In any case, this set-up explains why, while attempting to make the papaya salsa that would go on top of our baked sweet potatoes and jerk chicken, I was interrupted several times by Ian's opening and closing of the cabinet in front of me. I made the mistake of putting him in charge of the spice rub for the chicken, even though I was standing in front of the spices. I even gave him a five-minute head-start, hoping he'd at least get all the bottles he needed by the time I got to my board, but no. Ian is an excellent helper, but an incredibly slow one. He made an individual trip to the cabinet for each spice. He took the bottle of cinnamon, measured what he needed, put it back. Checked the recipe. Took the bottle of cayenne, measured what he needed, put it back. Checked the recipe. Nutmeg, chives, onion powder, thyme, allspice, sugar, salt, black pepper. Each ingredient got its own trip, and I got my feathers more than ruffled--they were standing on end. Needless to say, I lost my temper a few times. Nothing major. Just some verbal barbs and some frustrated squawking, but still. I got angry. And I apologized. Several times.
But at least I've figured this out--so next time, the person by the pots will be in charge of the actual cooking and the person by the spices can make any rubs or marinades. Trial and error, I suppose. And error and error and error.
That being said, let me tell you about the amazing meal we made. It was my attempt at duplicating Claim Jumper's Jamaican Jerk Sweetpotato (don't ask me why their menu has decided that sweet potato should be one word, but they have). It is absolutely mouthwatering, and while I didn't get the exact flavor I remember from the restaurant (mainly because my grocery store didn't offer the right kind of sweet potato, I think) it is delicious. The recipe is as follows:
Jerk Chicken Sweet Potato
2 sweet potatoes (try to get the kind with orange flesh--they might technically be yams), baked until the skins are crisp and the flesh is tender (poke holes in the potatoes, spray with cooking spray and sprinkle with salt, cook directly on oven rack)
1 small white onion, diced
1 red bell pepper, diced
1 large handful cilantro, chopped
1 fat clove garlic (or two small), minced
8 slices jarred jalapeno, minced
1 papaya (~1 lb), diced
2 tbsp lime juice
1 tsp salt
1 tsp pepper
(mix all these together, refrigerate until needed)
2 6-oz chicken breasts, cut into bite-sized pieces
1 tbsp onion powder
2 tsp dried thyme
2 tsp sugar
2 tsp dried chives
2 tsp salt
1 tsp ground allspice
1 tsp black pepper
1/8-1/4 tsp cayenne
1/4 tsp ground nutmeg
1/4 tsp ground cinnamon
(mix all spices together, coat chicken pieces w/spice mixture, cook chicken in skillet w/nonstick spray)
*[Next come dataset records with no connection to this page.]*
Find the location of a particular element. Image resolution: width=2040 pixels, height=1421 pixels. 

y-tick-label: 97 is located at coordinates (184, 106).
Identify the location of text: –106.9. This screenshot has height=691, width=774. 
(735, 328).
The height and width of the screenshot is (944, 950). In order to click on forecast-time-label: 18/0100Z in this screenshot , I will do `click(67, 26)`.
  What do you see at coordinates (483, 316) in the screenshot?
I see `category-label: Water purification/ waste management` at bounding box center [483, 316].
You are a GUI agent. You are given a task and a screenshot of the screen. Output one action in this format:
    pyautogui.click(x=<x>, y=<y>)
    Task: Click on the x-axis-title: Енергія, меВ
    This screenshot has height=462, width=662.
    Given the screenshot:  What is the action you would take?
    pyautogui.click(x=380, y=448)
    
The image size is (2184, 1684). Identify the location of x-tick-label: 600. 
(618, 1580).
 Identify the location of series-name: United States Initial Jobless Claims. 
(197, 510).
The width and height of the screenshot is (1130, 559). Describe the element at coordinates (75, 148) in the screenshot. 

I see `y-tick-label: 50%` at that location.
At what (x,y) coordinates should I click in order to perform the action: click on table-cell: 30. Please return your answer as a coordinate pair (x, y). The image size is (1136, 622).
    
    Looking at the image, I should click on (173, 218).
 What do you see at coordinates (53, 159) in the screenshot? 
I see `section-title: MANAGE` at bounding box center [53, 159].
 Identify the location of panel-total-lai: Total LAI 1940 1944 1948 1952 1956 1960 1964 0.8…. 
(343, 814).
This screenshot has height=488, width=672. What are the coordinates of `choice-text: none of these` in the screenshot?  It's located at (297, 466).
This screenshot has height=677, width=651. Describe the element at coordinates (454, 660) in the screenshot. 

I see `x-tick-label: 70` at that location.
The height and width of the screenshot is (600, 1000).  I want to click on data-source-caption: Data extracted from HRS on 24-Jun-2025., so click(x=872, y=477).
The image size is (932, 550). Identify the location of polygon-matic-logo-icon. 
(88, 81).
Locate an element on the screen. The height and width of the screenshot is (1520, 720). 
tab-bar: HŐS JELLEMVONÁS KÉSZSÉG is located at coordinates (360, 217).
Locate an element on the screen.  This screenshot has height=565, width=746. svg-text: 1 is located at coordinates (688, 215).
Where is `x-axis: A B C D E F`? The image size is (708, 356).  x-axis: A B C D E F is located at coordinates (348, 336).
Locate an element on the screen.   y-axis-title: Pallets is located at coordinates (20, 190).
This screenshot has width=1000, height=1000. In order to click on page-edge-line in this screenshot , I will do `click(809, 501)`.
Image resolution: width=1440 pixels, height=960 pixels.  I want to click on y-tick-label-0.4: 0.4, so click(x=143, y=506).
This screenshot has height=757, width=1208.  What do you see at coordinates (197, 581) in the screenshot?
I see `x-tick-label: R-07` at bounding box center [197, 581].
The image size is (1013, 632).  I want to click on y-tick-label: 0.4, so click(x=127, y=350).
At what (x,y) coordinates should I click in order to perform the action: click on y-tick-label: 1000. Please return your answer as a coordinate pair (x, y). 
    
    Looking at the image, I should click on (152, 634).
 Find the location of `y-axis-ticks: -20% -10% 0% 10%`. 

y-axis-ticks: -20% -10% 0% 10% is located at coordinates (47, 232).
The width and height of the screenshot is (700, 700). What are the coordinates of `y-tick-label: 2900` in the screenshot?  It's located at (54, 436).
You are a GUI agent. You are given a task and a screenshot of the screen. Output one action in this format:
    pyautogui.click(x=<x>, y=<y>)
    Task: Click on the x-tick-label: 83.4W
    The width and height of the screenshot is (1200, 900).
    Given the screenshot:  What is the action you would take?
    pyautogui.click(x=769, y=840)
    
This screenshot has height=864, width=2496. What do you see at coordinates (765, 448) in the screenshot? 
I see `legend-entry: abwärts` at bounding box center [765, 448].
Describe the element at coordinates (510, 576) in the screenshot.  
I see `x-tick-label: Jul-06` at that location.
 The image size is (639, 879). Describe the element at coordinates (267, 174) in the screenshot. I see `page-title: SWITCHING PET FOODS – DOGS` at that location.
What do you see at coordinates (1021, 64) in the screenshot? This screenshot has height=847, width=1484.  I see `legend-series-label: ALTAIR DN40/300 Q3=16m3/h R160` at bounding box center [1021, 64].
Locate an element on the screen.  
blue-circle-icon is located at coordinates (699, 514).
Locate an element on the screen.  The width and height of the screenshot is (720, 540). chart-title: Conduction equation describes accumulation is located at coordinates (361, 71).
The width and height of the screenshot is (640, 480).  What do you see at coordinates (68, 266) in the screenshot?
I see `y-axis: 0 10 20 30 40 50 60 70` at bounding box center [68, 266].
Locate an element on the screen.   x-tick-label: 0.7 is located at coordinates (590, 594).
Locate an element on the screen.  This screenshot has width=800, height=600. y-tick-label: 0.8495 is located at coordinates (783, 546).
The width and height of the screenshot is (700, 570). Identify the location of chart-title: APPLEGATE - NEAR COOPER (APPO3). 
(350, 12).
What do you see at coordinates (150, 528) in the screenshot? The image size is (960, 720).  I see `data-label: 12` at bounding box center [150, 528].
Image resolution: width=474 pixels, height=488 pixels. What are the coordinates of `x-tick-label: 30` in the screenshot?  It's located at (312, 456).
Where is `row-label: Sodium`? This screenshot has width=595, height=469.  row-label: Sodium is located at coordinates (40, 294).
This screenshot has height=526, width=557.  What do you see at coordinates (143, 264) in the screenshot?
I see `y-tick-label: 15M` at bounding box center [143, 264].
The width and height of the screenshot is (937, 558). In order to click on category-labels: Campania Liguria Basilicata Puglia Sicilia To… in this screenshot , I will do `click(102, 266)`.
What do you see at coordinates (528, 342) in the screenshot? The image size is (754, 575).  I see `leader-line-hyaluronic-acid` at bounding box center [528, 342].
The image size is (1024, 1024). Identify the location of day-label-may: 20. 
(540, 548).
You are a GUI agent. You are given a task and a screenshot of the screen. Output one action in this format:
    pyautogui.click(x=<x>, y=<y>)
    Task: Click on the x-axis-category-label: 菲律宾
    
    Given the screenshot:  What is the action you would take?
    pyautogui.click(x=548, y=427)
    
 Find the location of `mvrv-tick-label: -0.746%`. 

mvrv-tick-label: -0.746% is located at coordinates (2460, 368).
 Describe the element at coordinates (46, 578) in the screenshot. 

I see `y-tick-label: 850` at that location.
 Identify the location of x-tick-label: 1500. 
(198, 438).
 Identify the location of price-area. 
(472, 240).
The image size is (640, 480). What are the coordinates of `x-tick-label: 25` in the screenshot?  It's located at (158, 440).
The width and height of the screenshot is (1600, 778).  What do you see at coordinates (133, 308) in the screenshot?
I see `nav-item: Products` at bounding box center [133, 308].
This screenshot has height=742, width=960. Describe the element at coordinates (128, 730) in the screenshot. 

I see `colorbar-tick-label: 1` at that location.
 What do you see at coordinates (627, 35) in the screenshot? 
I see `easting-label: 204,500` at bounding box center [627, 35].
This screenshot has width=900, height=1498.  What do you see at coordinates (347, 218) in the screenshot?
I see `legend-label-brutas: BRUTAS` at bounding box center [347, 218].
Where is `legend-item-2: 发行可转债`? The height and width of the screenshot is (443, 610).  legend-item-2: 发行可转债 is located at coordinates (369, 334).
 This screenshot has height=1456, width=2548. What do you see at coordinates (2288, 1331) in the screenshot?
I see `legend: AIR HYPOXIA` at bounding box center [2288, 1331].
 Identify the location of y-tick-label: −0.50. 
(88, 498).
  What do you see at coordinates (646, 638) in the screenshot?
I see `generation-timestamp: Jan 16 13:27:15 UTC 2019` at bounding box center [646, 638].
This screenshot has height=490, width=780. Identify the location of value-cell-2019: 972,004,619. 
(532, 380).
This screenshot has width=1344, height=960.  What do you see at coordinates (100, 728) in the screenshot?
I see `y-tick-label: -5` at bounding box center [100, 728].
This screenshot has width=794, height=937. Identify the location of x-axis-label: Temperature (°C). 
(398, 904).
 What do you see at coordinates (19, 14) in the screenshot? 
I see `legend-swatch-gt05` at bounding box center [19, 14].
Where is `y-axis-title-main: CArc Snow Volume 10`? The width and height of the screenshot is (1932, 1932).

When potatoes are done, cut them open and add about 1 tbsp butter (optional); top with salsa and chicken; add green onions; drizzle with honey
Oh. My. Goodness. You will not believe what an incredible meal this is. And while the Claim Jumper menu had this item listed at about 1400 calories, I'm fairly certain my version doesn't exceed 600 calories--
Sweet potato: 112
6 oz chicken breast: 165
papaya salsa: 150
Of course, the cooking spray does add a few calories (I don't care what the label says, it isn't calorie-free) and so do the spices (again, they might not need to list calories because they are so negligible, but there has to be some energy in them).
Regardless of the calories, this is a sweet and spicy, hearty dish that absolutely blows my mind. It's my new favorite. And I didn't even know I liked papaya. Oh, but I do. And the sweetness of the cinnamon really jives with the sweetness of the potato, and the nutmeg...
I have to stop writing about this or there will be drool all over my keyboard.